--- TO BE DONE ---
Please copy these rows word for word, beginning at the line that contains "Click the Dashboard icon in sidebar" and stopping after the line that contains "(x=792, y=237)".
start DATA LISTING
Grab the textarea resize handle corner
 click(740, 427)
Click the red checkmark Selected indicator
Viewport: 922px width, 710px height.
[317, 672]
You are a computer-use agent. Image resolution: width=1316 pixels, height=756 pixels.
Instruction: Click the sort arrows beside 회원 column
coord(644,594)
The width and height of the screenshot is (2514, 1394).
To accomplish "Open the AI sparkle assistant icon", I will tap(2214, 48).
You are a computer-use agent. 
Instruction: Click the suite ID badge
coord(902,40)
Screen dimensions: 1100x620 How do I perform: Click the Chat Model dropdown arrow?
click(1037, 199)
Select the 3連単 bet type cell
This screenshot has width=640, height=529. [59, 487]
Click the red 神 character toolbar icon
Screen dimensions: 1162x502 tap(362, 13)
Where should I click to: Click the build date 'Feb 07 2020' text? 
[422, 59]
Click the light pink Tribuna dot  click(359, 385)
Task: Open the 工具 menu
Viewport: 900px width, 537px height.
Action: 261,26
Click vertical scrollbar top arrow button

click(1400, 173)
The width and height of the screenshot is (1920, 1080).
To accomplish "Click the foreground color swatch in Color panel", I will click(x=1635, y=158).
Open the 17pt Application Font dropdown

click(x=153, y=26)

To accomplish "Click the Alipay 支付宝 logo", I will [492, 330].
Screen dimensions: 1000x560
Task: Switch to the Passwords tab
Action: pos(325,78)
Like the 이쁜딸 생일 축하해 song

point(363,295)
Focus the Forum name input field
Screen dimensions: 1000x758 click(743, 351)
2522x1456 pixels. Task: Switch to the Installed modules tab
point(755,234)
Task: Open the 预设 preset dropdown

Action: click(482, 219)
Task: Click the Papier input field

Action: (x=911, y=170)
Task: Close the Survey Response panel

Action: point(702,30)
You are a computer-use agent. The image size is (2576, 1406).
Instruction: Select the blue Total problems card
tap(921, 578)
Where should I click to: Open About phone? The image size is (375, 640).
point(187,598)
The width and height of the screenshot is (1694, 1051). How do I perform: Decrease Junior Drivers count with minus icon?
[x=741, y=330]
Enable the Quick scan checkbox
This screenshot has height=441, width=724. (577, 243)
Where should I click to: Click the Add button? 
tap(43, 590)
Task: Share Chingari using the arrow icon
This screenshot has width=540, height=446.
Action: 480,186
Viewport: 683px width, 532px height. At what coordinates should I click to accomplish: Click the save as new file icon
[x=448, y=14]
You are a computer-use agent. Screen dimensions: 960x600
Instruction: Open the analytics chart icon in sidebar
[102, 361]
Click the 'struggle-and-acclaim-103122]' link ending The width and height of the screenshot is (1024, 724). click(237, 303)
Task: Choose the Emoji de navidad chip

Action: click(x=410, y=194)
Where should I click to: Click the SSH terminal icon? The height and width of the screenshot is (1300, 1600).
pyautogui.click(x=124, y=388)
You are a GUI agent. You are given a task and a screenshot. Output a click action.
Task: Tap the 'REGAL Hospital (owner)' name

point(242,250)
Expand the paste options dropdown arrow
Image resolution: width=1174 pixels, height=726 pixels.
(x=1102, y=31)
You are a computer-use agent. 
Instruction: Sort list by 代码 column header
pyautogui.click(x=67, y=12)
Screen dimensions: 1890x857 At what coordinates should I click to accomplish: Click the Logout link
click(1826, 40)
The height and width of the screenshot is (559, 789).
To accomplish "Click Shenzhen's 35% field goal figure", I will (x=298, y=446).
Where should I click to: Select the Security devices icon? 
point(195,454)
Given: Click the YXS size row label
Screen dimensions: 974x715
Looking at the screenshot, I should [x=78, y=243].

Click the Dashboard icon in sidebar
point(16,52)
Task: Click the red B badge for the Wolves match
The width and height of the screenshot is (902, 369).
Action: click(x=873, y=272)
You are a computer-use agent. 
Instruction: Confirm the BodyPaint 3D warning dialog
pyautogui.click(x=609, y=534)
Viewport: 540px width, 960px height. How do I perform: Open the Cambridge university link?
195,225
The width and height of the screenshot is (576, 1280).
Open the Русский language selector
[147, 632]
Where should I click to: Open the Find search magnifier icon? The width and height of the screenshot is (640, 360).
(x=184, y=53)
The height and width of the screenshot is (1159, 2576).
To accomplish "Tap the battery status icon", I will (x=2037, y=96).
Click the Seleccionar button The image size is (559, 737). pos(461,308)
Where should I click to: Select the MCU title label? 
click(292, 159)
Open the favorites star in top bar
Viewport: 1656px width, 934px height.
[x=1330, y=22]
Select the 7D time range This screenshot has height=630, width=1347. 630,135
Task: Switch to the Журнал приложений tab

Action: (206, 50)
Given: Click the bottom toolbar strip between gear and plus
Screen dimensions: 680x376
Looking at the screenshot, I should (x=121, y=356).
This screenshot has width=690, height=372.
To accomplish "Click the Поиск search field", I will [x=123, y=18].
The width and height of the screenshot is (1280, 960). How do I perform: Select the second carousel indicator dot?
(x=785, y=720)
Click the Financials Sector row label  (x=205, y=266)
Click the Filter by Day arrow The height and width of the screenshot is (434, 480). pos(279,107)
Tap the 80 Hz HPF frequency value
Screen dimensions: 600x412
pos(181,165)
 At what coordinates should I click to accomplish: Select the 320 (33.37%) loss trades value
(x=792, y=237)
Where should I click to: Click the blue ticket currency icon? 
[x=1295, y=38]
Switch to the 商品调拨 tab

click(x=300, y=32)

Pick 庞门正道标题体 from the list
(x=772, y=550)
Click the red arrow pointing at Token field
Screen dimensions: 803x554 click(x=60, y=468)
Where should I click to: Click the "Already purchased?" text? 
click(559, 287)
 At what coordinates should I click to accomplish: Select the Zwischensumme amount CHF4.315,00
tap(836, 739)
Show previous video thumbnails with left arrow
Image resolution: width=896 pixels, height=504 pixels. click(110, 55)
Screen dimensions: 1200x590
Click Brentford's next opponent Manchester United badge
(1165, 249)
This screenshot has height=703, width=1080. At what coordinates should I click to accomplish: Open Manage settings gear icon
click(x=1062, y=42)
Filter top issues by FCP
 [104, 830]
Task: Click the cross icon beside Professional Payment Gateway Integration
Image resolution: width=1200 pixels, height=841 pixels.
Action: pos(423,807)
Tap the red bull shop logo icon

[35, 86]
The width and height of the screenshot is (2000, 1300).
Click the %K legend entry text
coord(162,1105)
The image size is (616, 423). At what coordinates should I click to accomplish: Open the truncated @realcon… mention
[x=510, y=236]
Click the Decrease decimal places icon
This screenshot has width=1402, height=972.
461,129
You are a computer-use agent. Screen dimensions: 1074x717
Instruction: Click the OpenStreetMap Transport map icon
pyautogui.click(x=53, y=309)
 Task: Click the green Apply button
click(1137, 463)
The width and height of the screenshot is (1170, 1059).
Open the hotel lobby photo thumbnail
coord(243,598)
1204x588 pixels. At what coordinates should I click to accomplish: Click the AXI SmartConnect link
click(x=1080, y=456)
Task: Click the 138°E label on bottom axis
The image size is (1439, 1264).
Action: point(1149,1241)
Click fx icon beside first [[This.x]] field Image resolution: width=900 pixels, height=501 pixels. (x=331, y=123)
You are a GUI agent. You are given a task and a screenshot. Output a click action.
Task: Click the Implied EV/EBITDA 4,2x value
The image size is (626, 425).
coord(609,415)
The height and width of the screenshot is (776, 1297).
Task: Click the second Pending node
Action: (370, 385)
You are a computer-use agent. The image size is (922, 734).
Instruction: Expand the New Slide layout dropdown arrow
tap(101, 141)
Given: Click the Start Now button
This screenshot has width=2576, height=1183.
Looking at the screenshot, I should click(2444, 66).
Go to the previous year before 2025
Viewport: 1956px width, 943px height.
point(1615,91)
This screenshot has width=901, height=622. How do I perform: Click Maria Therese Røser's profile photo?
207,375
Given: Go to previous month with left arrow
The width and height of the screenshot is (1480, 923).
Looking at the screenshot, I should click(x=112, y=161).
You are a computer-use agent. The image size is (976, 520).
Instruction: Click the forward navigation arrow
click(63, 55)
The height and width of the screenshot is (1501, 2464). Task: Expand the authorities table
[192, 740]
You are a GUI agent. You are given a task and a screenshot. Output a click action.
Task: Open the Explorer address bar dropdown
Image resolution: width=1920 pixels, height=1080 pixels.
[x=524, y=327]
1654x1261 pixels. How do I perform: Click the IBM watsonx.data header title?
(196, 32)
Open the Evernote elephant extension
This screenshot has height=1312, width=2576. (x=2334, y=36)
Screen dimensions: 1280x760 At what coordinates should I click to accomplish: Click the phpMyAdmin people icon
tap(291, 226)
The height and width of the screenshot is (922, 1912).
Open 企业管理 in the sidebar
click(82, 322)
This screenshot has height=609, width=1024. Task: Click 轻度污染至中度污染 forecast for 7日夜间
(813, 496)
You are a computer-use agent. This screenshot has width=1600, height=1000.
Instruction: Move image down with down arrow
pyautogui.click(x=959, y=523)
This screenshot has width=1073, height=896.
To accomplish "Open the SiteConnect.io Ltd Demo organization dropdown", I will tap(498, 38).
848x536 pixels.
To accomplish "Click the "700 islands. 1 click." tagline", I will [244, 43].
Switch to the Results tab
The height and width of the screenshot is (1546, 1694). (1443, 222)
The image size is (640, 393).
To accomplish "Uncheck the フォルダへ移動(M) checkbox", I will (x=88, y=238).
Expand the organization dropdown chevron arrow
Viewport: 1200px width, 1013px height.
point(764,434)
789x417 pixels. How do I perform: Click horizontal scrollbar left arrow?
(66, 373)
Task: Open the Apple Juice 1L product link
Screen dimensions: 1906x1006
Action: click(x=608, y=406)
end DATA LISTING
--- REPLY ---
Click the Dashboard icon in sidebar
point(16,52)
Task: Click the red B badge for the Wolves match
The width and height of the screenshot is (902, 369).
Action: click(x=873, y=272)
You are a computer-use agent. 
Instruction: Confirm the BodyPaint 3D warning dialog
pyautogui.click(x=609, y=534)
Viewport: 540px width, 960px height. How do I perform: Open the Cambridge university link?
195,225
The width and height of the screenshot is (576, 1280).
Open the Русский language selector
[147, 632]
Where should I click to: Open the Find search magnifier icon? The width and height of the screenshot is (640, 360).
(x=184, y=53)
The height and width of the screenshot is (1159, 2576).
To accomplish "Tap the battery status icon", I will (x=2037, y=96).
Click the Seleccionar button The image size is (559, 737). pos(461,308)
Where should I click to: Select the MCU title label? 
click(292, 159)
Open the favorites star in top bar
Viewport: 1656px width, 934px height.
[x=1330, y=22]
Select the 7D time range This screenshot has height=630, width=1347. 630,135
Task: Switch to the Журнал приложений tab

Action: (206, 50)
Given: Click the bottom toolbar strip between gear and plus
Screen dimensions: 680x376
Looking at the screenshot, I should (x=121, y=356).
This screenshot has width=690, height=372.
To accomplish "Click the Поиск search field", I will [x=123, y=18].
The width and height of the screenshot is (1280, 960). How do I perform: Select the second carousel indicator dot?
(x=785, y=720)
Click the Financials Sector row label  (x=205, y=266)
Click the Filter by Day arrow The height and width of the screenshot is (434, 480). pos(279,107)
Tap the 80 Hz HPF frequency value
Screen dimensions: 600x412
pos(181,165)
 At what coordinates should I click to accomplish: Select the 320 (33.37%) loss trades value
(x=792, y=237)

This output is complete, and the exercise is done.